I am new in time series analysis. I am trying to find the trend of a short (1 day) temperature time series and tried to different approximations. Moreover, sampling frequency is 2 minute. The data were collocated for different stations. And I will compare different trends to see whether they are similar or not.
I am facing three challenges in doing this:
Q1 - How I can extract the pattern?
Q2 - How I can quantify the trend since I will compare trends belong to two different places?
Q3 - When can I say two trends are similar or not similar?
Q1 -How I can extract the pattern?
You would start by performing time series analysis on both your data sets. You will need a statistical library to do the tests and comparisons.
If you can use Python, pandas
is a good option.
In R, the forecast
package is great. Start by running ets
on both data sets.
Q2 - How I can quantify the trend since I will compare trends belong to two different places?
The idea behind quantifying trend is to start by looking for a (linear) trend line. All stats packages can assist with this. For example, if you are assuming a linear trend, then the line that minimizes the squared deviation from your data points.

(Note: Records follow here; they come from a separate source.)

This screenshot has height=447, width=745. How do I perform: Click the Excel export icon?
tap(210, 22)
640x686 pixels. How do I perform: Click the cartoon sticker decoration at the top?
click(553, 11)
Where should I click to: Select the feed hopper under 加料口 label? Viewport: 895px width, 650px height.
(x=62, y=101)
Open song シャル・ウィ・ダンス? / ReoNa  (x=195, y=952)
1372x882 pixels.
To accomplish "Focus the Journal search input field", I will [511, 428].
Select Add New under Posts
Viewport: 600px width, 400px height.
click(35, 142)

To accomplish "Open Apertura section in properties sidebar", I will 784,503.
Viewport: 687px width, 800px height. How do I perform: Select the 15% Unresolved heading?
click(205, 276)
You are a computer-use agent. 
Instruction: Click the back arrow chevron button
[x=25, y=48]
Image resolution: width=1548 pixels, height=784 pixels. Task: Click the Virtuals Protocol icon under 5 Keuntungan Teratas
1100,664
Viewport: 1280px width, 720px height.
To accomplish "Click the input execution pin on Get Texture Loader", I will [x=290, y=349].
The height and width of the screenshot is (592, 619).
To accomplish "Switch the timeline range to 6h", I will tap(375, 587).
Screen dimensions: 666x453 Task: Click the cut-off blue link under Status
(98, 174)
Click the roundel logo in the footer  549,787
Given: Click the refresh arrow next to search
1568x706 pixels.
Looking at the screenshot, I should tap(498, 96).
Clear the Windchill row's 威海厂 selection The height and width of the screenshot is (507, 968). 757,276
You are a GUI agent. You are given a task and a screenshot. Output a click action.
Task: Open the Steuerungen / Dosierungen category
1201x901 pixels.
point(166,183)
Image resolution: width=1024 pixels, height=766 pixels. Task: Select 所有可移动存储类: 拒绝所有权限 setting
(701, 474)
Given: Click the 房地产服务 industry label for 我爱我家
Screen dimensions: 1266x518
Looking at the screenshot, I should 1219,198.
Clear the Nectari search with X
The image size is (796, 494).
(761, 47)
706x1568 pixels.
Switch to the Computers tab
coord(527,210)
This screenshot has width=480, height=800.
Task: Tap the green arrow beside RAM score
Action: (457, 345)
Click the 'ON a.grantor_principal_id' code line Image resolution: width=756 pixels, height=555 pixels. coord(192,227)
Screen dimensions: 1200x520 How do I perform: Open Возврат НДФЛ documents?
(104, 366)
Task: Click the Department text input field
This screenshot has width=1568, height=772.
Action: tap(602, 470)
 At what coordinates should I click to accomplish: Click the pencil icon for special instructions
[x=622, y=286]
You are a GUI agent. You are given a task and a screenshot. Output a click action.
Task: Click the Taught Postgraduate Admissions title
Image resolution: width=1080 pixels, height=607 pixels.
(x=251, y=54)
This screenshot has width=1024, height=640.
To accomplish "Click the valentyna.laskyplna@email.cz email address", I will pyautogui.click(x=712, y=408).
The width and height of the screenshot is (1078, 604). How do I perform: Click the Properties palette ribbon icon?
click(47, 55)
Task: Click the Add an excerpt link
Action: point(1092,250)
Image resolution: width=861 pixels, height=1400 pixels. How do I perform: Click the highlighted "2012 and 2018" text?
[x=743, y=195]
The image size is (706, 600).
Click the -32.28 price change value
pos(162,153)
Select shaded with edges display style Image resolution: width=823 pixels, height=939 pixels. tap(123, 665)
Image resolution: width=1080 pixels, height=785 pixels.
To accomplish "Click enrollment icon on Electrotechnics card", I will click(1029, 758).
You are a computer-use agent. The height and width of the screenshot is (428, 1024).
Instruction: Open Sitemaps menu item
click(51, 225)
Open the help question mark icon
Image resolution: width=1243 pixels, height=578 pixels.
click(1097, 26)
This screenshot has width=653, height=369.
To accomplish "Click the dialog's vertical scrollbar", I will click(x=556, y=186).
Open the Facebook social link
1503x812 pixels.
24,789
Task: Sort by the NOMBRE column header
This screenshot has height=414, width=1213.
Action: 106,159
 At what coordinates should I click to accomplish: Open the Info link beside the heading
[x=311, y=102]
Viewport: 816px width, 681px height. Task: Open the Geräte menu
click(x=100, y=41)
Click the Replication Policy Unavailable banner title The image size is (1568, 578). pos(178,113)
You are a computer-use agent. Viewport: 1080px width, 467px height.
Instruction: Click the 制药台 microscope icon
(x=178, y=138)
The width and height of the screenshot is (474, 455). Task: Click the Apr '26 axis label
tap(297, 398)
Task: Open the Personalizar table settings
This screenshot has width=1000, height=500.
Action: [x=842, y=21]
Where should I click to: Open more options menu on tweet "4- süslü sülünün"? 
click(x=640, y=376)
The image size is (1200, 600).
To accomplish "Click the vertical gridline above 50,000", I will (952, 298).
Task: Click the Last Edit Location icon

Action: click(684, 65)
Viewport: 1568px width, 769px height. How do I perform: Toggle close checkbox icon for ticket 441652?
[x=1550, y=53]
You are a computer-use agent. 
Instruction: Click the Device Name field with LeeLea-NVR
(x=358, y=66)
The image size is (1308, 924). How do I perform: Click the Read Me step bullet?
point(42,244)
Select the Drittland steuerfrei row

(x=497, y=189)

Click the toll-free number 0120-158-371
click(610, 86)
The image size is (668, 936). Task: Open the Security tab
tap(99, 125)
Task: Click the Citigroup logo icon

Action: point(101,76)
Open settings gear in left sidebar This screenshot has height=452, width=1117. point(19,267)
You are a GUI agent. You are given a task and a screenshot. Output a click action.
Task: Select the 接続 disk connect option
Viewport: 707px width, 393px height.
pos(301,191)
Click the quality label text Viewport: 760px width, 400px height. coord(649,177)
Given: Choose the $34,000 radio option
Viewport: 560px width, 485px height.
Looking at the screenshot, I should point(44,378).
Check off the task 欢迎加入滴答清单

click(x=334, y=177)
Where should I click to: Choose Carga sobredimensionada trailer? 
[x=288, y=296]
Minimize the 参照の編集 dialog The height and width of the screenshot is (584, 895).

The Wikipedia article on trend estimation is quite accessible. Also, keep in mind that trend can be linear, exponential or damped. Different trending parameters can be tried to take care of these.
Q3 - When can I say two trends are similar or not similar?
Run ARIMA on both data sets. (The basic idea here is to see if the same set of parameters (which make up the ARIMA model) can describe both your temp time series. If you run auto.arima()
in forecast
(R), then it will select the parameters p,d,q for your data, a great convenience.
Another thought is to perform a 2-sample t-test of both your series and check the p-value for significance. (Caveat: I am not a statistician, so I am not sure if there is any theory against doing this for time series.)
While researching I came across the Granger Test – where the basic idea is to see if one time series can help in forecasting another. Seems very applicable to your case.
So these are just a few things to get you started. Hope that helps.